Jak dla mnie najlepszy live-action film Disenya. Naprawdę twórcy przeszli samych siebie. Każdy jeden element tego filmu wywołuje zarówno uśmiech jaki i łzy. Kostium, muzyka, piosenki (stare i nowe), scenografia, efekty. Naparawdę jest to nie do opisania jak za sprawą jednego filmu potrafili przywrócić dzieciństwo.
Tak bardzo się z tobą zgadzam! Wzruszenie jakie mnie ogarnęło doprowadziło do płaczu przez łzy. Przez łzy, ponieważ film jest tak cudownym hołdem dla bajki. Brak mi słów po prostu... Cudo, cudo, cudo!
Mam takie same odczucia. Byłam wczoraj z mężem i mamą . Wszyscy jesteśmy zachwyceni. Ja szczególnie bo to moja ukochana historia ❤❤❤
tak samo, wlasnie wrocilam z seansu...perfekcja...znowu powrocilam do czasow dziecinstwa dzieki temu filmowi...<3 piosenki nowe...szczegolnie Evermorew wykonaniu DanaStevensa...kocham, wszyscy aktorzy spisali sie na medal...płakałam i smialam sie non stop :D warto bylo jechac do innego miasta na seans z napisami
A jak jest z Bestią i z zaczarowanymi mieszkańcami zamku?

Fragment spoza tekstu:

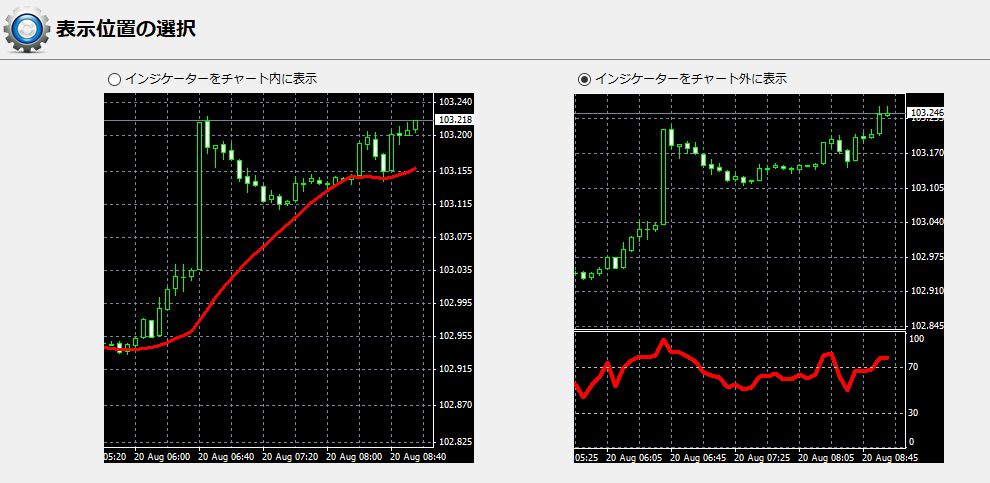Viewport: 990px width, 483px height.
Task: Click the gear icon beside the title
Action: (x=27, y=29)
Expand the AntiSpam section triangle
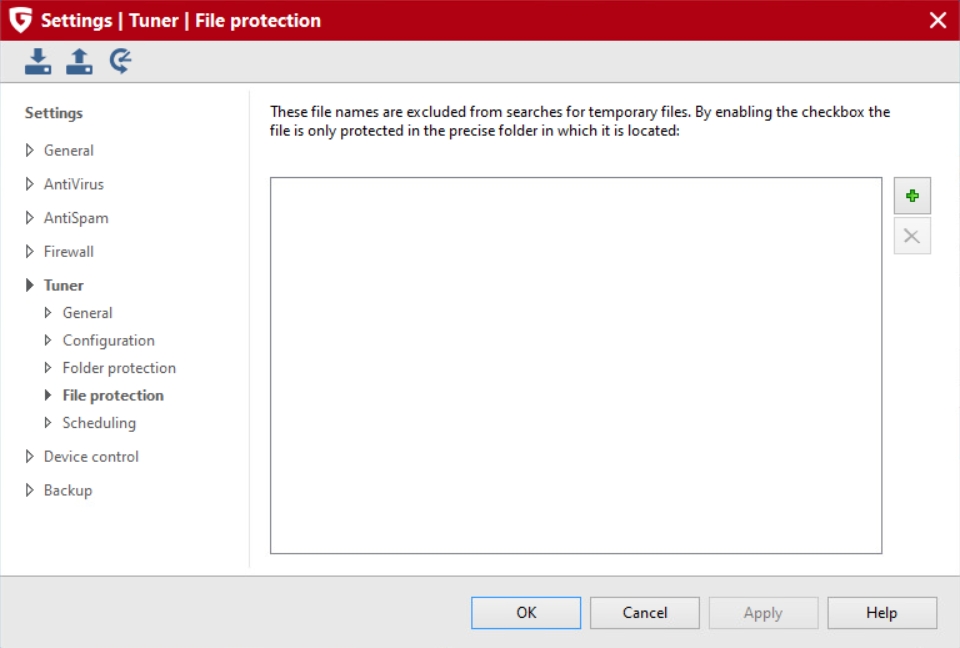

Czy Bestia nie wypadła by lepiej jako efekt charakteryzacji i praktycznych efektów specjalnych, jak w nowych SW? A jeśli już CGI to powinna to zrobić Weta Jacksona. Zaczarowane przedmioty natomiast bardzo odpychają od filmu, gdyż za bardzo odbiegają od swych animowanych pierwowzorów.
I dlaczego Bestia jest niebieska, a nie brązowa?
Całkowicie się zgadzam :) płakałam przez prawie cały film, ani przez chwilę nie mając poczucia, że cokolwiek zepsuli tą adaptacją. Absolutna perełka, a Luke Evans, rewelacyjny jako Gaston, postawił tu kropkę nad i.